Inflation is the main macro theme in 2022 coupled with strong monetary policy tightening across the globe. As we were in a regime of very low or even negative inflation for the last few years, most of the investment strategies were to increase the risk profile and increase the duration of equity and bond portfolios to catch a few basis points more. And the strategies were successful until the consequences of the mega easing by both fiscal and monetary authorities due to the covid crisis. And for 12 months the market was listening to central bankers saying that inflation is transitory until Mr. Powell one year ago stated that we should retire that word and started a great U-turn from dovishness to significant hawkishness. Most central banks followed to curb inflation and to ensure markets that inflation will be put under control. This led us to one of the worst years on record for the asset classes with the only commodity complex being green YTD. Now we see that investors are waiting for one piece of information and one piece of information only each month, and that is inflation data. PPI, PMI, retail sales, or some other data are only viewed through the lenses of smaller or bigger inflation data for each month. October’s inflation disappointment in the US that was released on November 10th resulted in confirmation of a bullish trend for duration trades while EURUSD increased to almost 1.05. This showed how much cash is just waiting for inflation to subside to enter markets. However, it is all but clear where inflation is headed and whether will it decelerate to 2% or somewhere higher i.e., 4% or more. In any case, headline inflation stood at 7.7% YoY which was the lowest level since January 2022 while the main shock was core inflation that increased by ‘only’ 6.3%, undershooting expectations by 30bps. Deceleration was obvious in almost all sectors with healthcare services and prices of used cars being the biggest drivers.
Global bond, Equity & Commodity performance
Source: Bloomberg, InterCapital
On the other side, inflation still did not see its peak in the euro area, as October’s inflation came at 10.6% which is the highest price increase on record. It is obvious that energy prices have driven the largest part of the inflation but higher energy prices resulted in large food inflation that stood at 15.5% in October. Services inflation lagged by rising only 4.3% YoY but still being at multi-year highs and with service inflation showing to be sticky in the past we do not expect it to decelerate dramatically soon. Talking about highs, October’s data showed that the highest inflation rate was seen in Estonia, Lithuania, and Hungary which all stood above 20% YoY, while the smallest was in France (7.1%) and Spain (7.3%). On Monday we witnessed a sharp fall in German PPI driven by energy prices, and this is most likely a signal for deceleration in goods inflation, but service inflation could still show some strength as stated above meaning that we could still see higher numbers in Europe.

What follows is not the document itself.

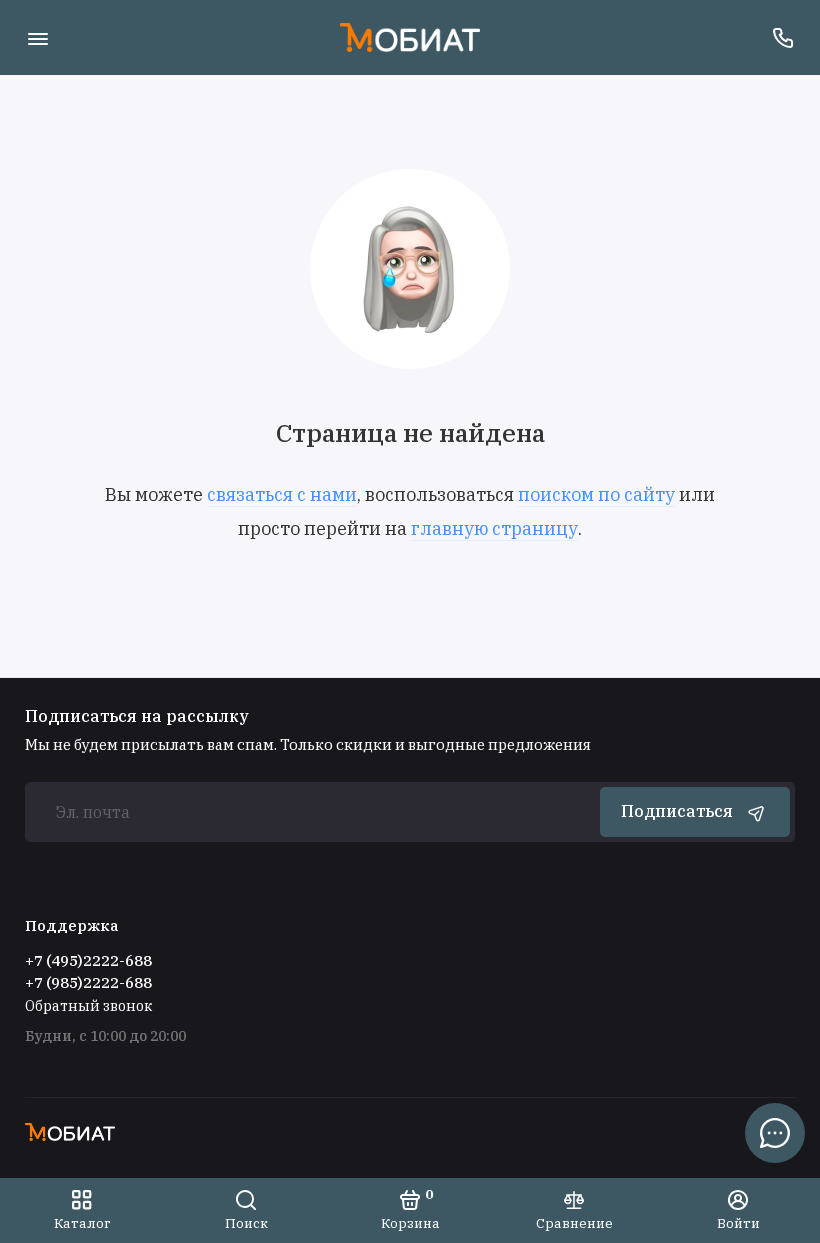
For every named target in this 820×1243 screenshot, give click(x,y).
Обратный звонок (88, 1006)
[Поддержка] (782, 37)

Croatian inflation stood somewhere in the middle, rising by 13.2% which was the largest price increase according to the CBS data. The largest contribution to the growth rate of the annual index came from food (5.11%) and housing and utilities (2.72%). However, one should bear in mind that most of the utility prices were frozen by the government meaning that households did not feel any direct impact of the energy prices skyrocketing. The service sector prices increased dramatically, with restaurant and hotel prices rising by 17.8% YoY and we hear that many hotels plan to keep increasing prices for the next tourist season as well.
All in all, there are some signs that inflation pace could lower by a bit but we do not think that we are once again going to the below 2.0% inflation environment. We could see some months in the following period with negative MoM inflation but that will be a consequence of a recession in some parts of the global economy rather than structural deflation again. We expect inflation to keep being above the last decade’s average in both Europe and US due to de-globalization that was confirmed in 2022 with the war in Ukraine and Taiwan situation. Also, one should not forget about covid consequences that will most likely change the labor market forever, with workers being in a better position which could drive a faster increase in wages.